Dataset content START
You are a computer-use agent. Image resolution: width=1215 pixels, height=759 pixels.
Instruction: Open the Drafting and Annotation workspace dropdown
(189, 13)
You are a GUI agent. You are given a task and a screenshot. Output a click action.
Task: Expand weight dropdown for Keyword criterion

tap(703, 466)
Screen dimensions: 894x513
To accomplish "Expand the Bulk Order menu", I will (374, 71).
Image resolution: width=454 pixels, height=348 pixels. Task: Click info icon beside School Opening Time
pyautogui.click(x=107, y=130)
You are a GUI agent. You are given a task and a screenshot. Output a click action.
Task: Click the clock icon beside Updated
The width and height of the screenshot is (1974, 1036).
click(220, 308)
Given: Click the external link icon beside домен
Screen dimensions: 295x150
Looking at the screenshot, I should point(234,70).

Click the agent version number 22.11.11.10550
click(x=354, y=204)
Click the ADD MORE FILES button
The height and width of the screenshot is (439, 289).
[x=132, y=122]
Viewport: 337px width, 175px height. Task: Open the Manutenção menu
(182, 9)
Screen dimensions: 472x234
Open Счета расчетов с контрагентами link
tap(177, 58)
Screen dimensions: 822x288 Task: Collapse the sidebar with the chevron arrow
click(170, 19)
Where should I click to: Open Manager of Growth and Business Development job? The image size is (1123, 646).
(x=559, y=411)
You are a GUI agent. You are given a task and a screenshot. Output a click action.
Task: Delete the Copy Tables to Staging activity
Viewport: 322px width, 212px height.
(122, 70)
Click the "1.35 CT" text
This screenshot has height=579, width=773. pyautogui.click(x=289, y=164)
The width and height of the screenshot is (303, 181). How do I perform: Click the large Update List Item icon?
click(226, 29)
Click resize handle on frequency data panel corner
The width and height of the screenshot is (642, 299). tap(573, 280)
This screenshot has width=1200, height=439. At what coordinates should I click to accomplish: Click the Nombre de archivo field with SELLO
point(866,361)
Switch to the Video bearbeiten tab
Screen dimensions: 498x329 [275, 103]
Dataset content END
▸ Task requirements: Every line of the material must be duplicated exactly.

▸ Response area:
You are a computer-use agent. Image resolution: width=1215 pixels, height=759 pixels.
Instruction: Open the Drafting and Annotation workspace dropdown
(189, 13)
You are a GUI agent. You are given a task and a screenshot. Output a click action.
Task: Expand weight dropdown for Keyword criterion

tap(703, 466)
Screen dimensions: 894x513
To accomplish "Expand the Bulk Order menu", I will (374, 71).
Image resolution: width=454 pixels, height=348 pixels. Task: Click info icon beside School Opening Time
pyautogui.click(x=107, y=130)
You are a GUI agent. You are given a task and a screenshot. Output a click action.
Task: Click the clock icon beside Updated
The width and height of the screenshot is (1974, 1036).
click(220, 308)
Given: Click the external link icon beside домен
Screen dimensions: 295x150
Looking at the screenshot, I should point(234,70).

Click the agent version number 22.11.11.10550
click(x=354, y=204)
Click the ADD MORE FILES button
The height and width of the screenshot is (439, 289).
[x=132, y=122]
Viewport: 337px width, 175px height. Task: Open the Manutenção menu
(182, 9)
Screen dimensions: 472x234
Open Счета расчетов с контрагентами link
tap(177, 58)
Screen dimensions: 822x288 Task: Collapse the sidebar with the chevron arrow
click(170, 19)
Where should I click to: Open Manager of Growth and Business Development job? The image size is (1123, 646).
(x=559, y=411)
You are a GUI agent. You are given a task and a screenshot. Output a click action.
Task: Delete the Copy Tables to Staging activity
Viewport: 322px width, 212px height.
(122, 70)
Click the "1.35 CT" text
This screenshot has height=579, width=773. pyautogui.click(x=289, y=164)
The width and height of the screenshot is (303, 181). How do I perform: Click the large Update List Item icon?
click(226, 29)
Click resize handle on frequency data panel corner
The width and height of the screenshot is (642, 299). tap(573, 280)
This screenshot has width=1200, height=439. At what coordinates should I click to accomplish: Click the Nombre de archivo field with SELLO
point(866,361)
Switch to the Video bearbeiten tab
Screen dimensions: 498x329 [275, 103]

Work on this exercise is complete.